In these instructions I get lost at: 





> Choose Fixit option in sysinstall



I boot from the install disc and see no "sysinstall" nor "Fixit". This is for FreeBSD 9.1.


----------



## ShelLuser (Aug 1, 2013)

With so many things in FreeBSD (basically Unix in general) it's all in the details. If you check the header of that page you're reading you'll come across this one:



> *WARNING!* these directions will not work with bsdinstall based media (9.0-BETA1+) due to changes in distfile layout, pathing, and version numbering.

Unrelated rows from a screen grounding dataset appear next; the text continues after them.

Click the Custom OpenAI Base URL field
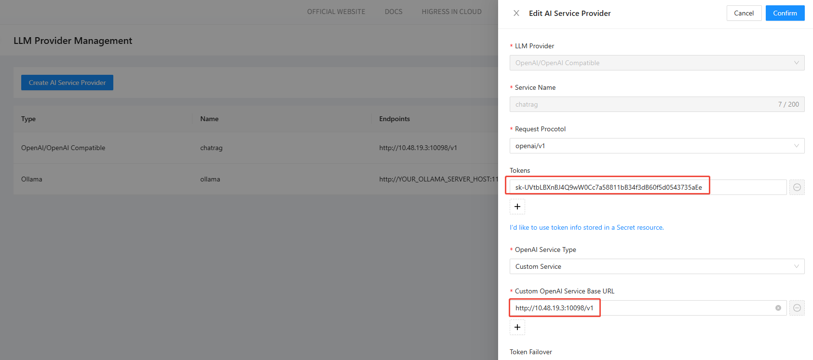 coord(641,308)
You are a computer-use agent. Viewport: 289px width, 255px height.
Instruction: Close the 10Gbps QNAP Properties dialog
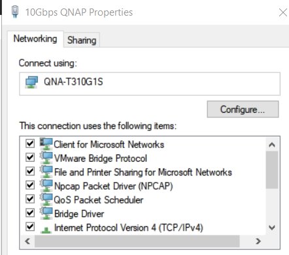coord(283,12)
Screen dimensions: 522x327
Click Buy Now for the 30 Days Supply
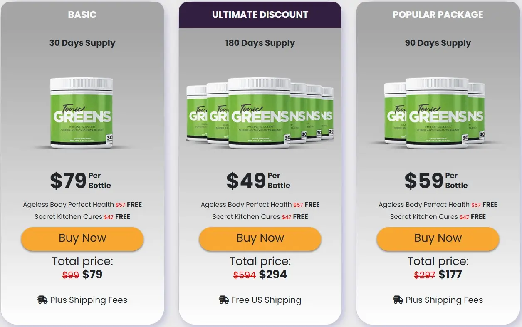[x=82, y=239]
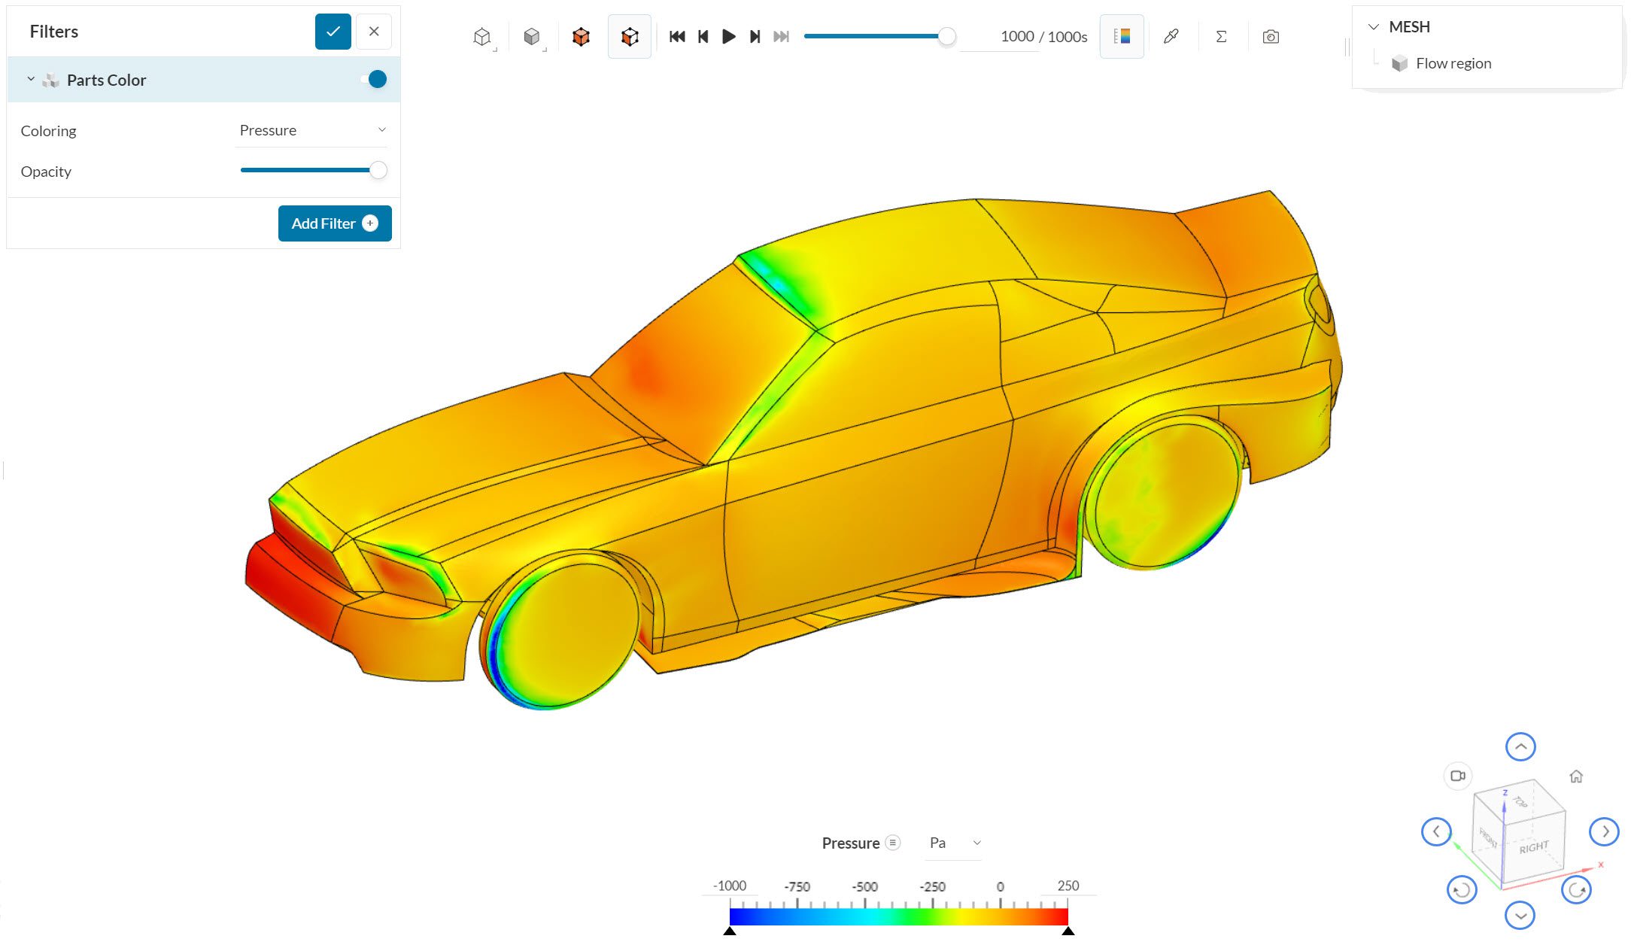The height and width of the screenshot is (948, 1631).
Task: Toggle the color legend icon
Action: click(1122, 37)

Which basically should explain it all.

Now, it heavily depends on your goal here. If you aim to add ZFS to a setup which mostly uses UFS then you can simply continue with the installation and create a slice which the freebsd-zfs type set. You can use that in a ZFS pool after installation.

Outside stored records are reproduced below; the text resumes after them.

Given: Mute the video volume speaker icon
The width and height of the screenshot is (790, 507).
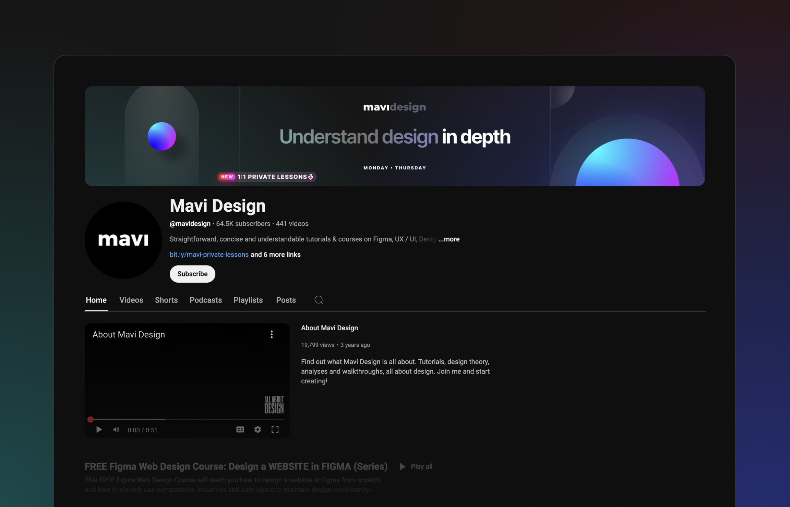Looking at the screenshot, I should 116,430.
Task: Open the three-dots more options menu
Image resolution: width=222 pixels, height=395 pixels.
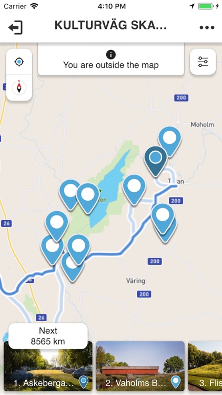Action: click(207, 27)
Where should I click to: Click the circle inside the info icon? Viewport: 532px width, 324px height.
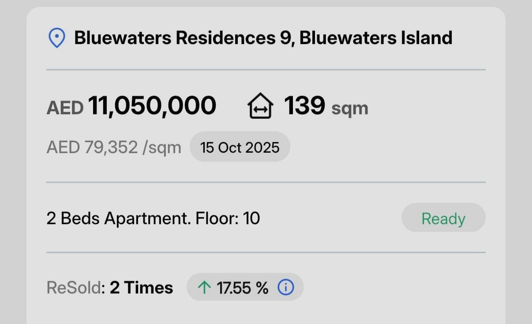286,287
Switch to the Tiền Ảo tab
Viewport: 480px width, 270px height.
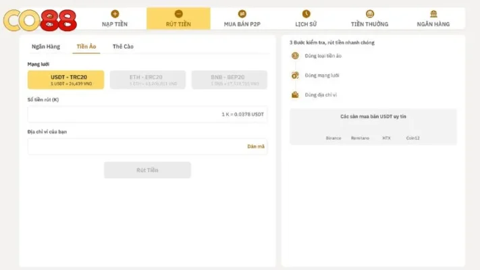86,47
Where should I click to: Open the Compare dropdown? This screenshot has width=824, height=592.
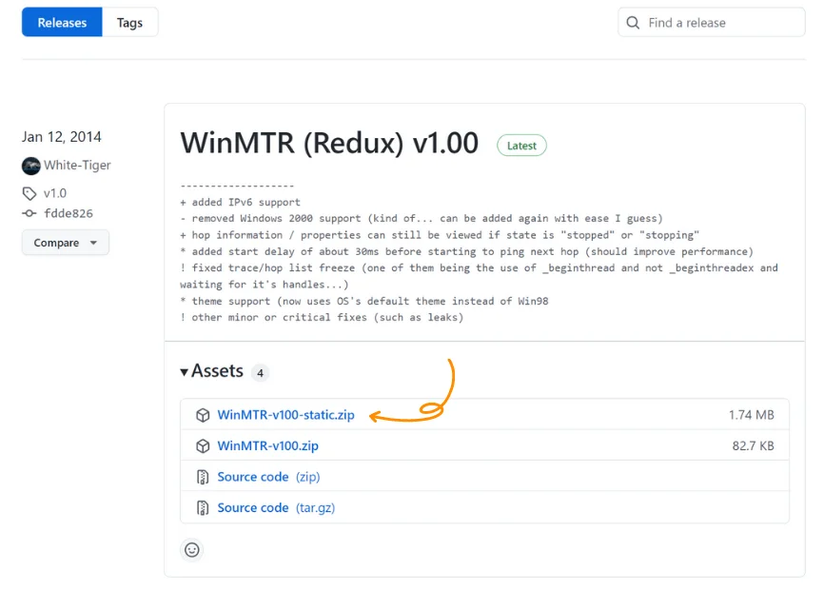65,243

If, however, you're aiming to go for a full ZFS setup then I can highly recommend this thread (including my own addition).

I've been using this approach for all my servers so far (9.1-RELEASE) and all of them are still going strong.


----------



## Sebulon (Aug 2, 2013)

@ShelLuser,

Why still be advocating old partitioning styles without optimization for 4K disks and using top-level vdev as root, which has never been considered good practice?

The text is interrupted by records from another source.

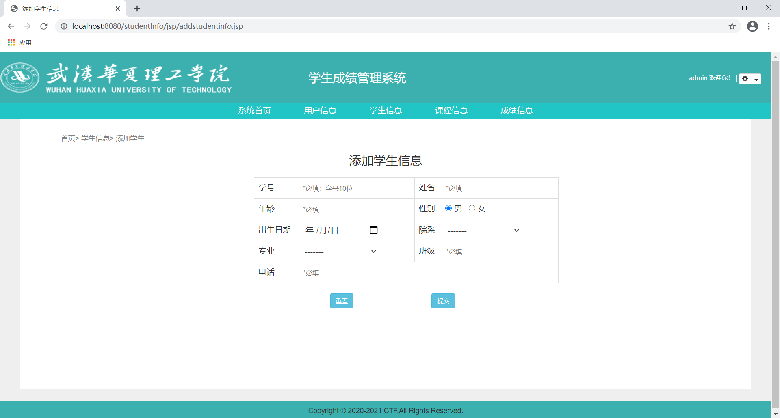Click the 重置 reset button
This screenshot has height=418, width=780.
tap(342, 301)
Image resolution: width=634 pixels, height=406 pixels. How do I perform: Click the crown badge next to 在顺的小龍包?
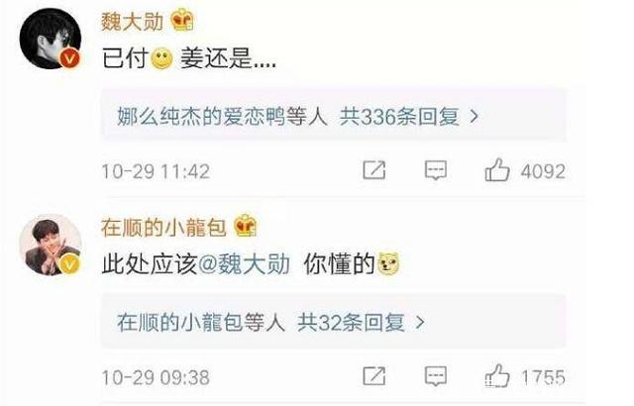click(x=246, y=226)
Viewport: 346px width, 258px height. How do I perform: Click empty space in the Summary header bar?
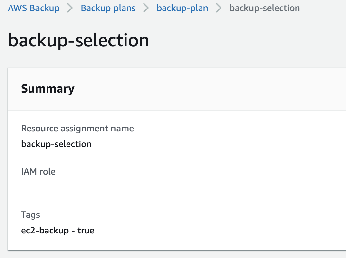coord(210,89)
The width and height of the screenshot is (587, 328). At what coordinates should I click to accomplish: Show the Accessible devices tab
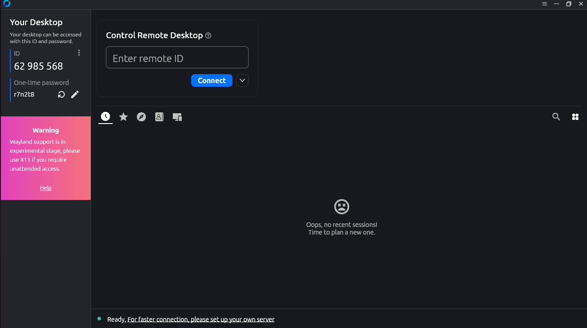(x=177, y=117)

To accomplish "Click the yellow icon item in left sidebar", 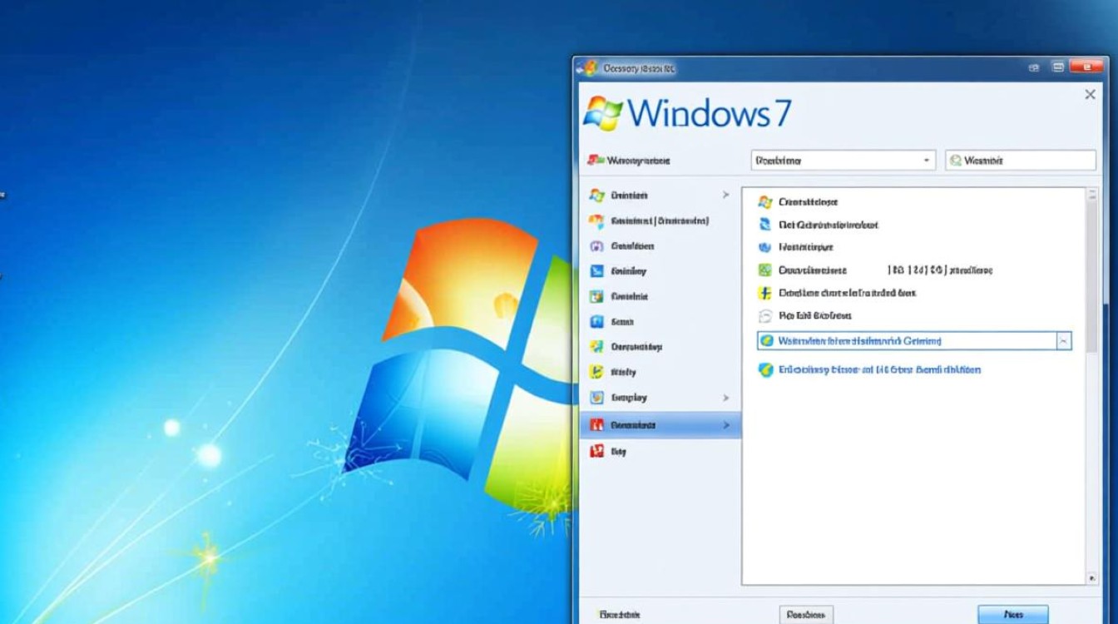I will (x=596, y=372).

How about trying instead to usher new users into a smarter way of going about your business?
HOWTO: FreeBSD ZFS Madness

But taking care of partitioning and IO-sizing like:
http://forums.freebsd.org/showpost.php?p=171821&postcount=2

/Sebulon


----------



## ShelLuser (Aug 2, 2013)

Sebulon said:
			
		

> Why still be advocating old partitioning styles without optimization for 4K disks and using top-level vdev as root, which has never been considered good practice?


Because this method works very well, and I don't make assumptions as to what disks are being used.

Besides; if someone is dealing with such disks than a mere read of the gpart(8) manualpage will point this option out as well; with a directly usable command in the examples section.



			
				Sebulon said:
			
		

> How about trying instead to usher new users into a smarter way of going about your business?
> HOWTO: FreeBSD ZFS Madness


I don't consider this approach smarter myself because beadm isn't part of the base system. When it comes to installation procedures I always prefer using the tools directly available and focusing on becoming familiar with those.


----------